Sometime later, McCoy attends a meeting with the X-Men, which occurs when Colossus brings Wade Wilson to the school to try and recruit him. He closes a door so Wilson does not notice them.

In 2023, McCoy greets Wolverine, who regains the consciousness of the original timeline Wolverine.

==Alternate versions==
===Multiverse===

Multiple variants of McCoy appear in the Marvel Cinematic Universe, portrayed by Grammer.

====Binary's universe====

In an alternate universe, McCoy is a member of the X-Men working alongside Maria Rambeau / Binary. The two identify an averted incursion between their universe and Earth-616 and recover Monica Rambeau and bring her to the X-Mansion. Following her displacement into their world, Monica awakens and meets McCoy and Rambeau. McCoy theorises Monica has impossibly crossed over from a parallel reality and leaves to update Charles Xavier.

====Death of the X-Men====

In another alternate universe, McCoy was killed by anti-mutant humans while Wolverine was out binge drinking at a bar.

== Reception ==
=== Grammer's portrayal ===
Grammer's iteration of Beast has received critical praise for his portrayal but some criticism towards his make-up and costume. (Note: As cited by IGN, and Backlot.) IGN writer Stax felt that Grammer's Beast fared better than many expeted in The Last Stand, calling him a highlight of the film in his review. He opined that "Grammer brings a dignity and heft to the role despite the hit-and-miss make-up". Writing for The Young Folks, Jon Winkler called Grammer a standout of the film, citing that he "shows one of the best struggles in the mutant cure debate of the story: a mutant trying to support something against his species". He praised the way "Grammer shows the internal struggle McCoy is dealing with: whether or not to be loyal to the kind that identified him or the kind that embraced him". Backlot writer Adam Donaldson felt that Grammer does Beast "justice despite issues of make-up beyond the actor's control". In a retrospective review of The Last Stand, MovieWeb writer Jonathan Fuge noted that "while the movie itself was met with mixed reviews, opinion was unanimous that [Grammer] was pitch-perfect casting for the hyper-intelligent, blue-furred mutant".

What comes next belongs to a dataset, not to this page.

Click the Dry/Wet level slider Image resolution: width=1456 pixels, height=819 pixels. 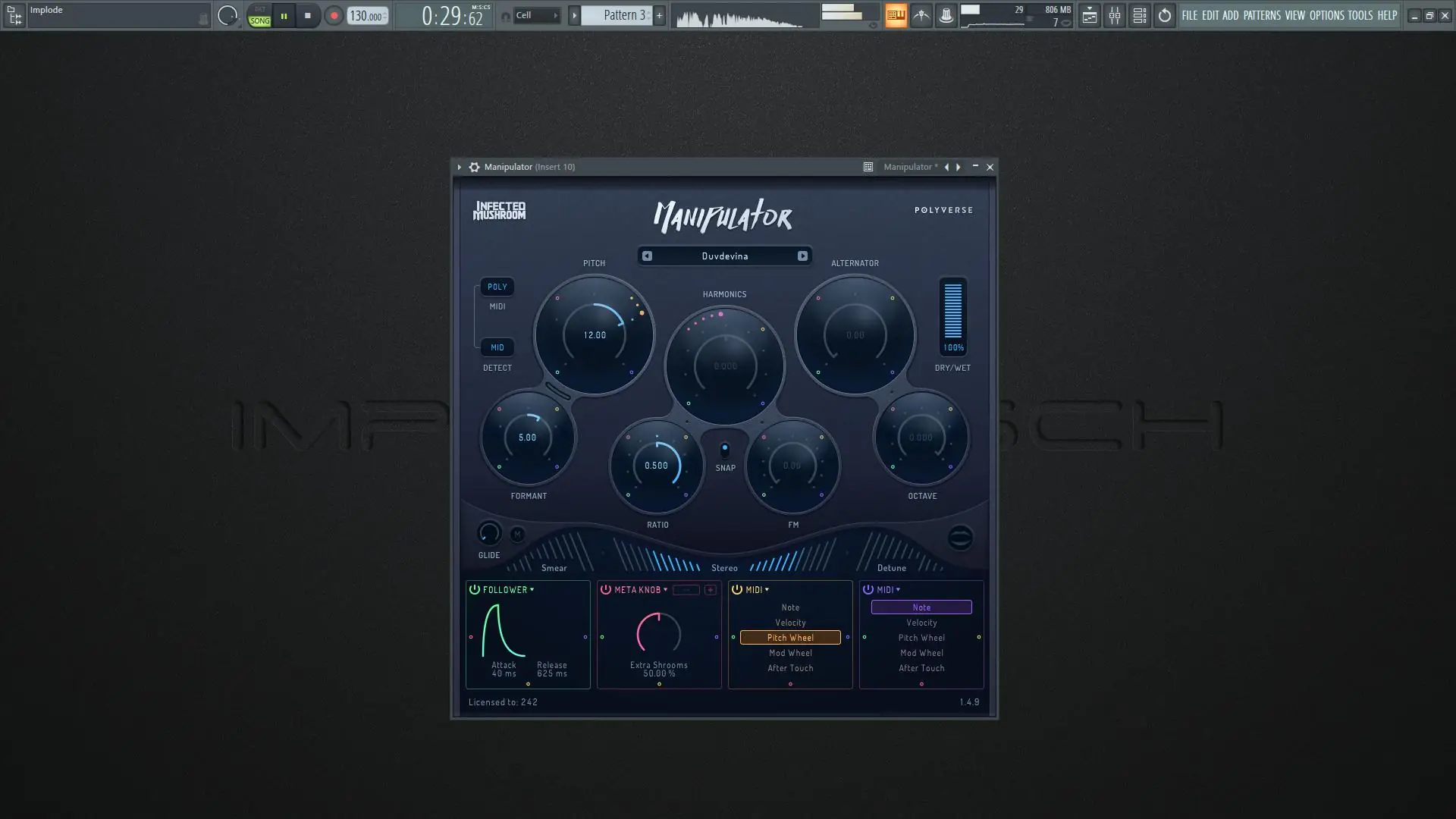pyautogui.click(x=952, y=311)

Conversely, American film critic Nathan Rabin called him an "incontestably a figure of fun" in the film, feeling that Grammer's Beast was just another version of his character Frasier Crane from Frasier (1993–2004). He also felt that Grammer's iteration of the Beast was more "distractingly comic" compared to Hugh Jackman's portrayal of Wolverine.

=== Hoult's portrayal ===
In a review for First Class, writing for RogerEbert.com, Roger Ebert praised Hoult for embodying his role "convincingly" despite some make-up and costume issues. He described Hoult's costume as a "shag-rug suit". Heroic Hollywood writer Mike Annerino called Hoult's iteration of Beast a "fan-favorite character".

=== Accolades ===

| Award | Year | Recipient | Category | Nominated work | Result | Ref. |
| Kids' Choice Awards | 2017 | Nicholas Hoult | Favorite Squad | X-Men: Apocalypse | Nominated |  |
| Saturn Awards | 2007 | Kelsey Grammer | Best Supporting Actor | X-Men: The Last Stand | Nominated |  |
| Teen Choice Award | 2011 | Nicholas Hoult | Choice Movie: Chemistry | X-Men: First Class | Nominated |  |
| 2014 | Nicholas Hoult | Choice Movie Scene Stealer | X-Men: Days of Future Past | Nominated |  |
| Young Hollywood Awards | 2014 | Super Superhero | Nominated |  |

== In other media ==
=== Video games ===
- Beast / Hank McCoy appears in X-Men: The Official Game, voiced by Gregg Berger.
- Beast / Hank McCoy appears as an non-player character in X2: Wolverine's Revenge, voiced by Richard Portnow.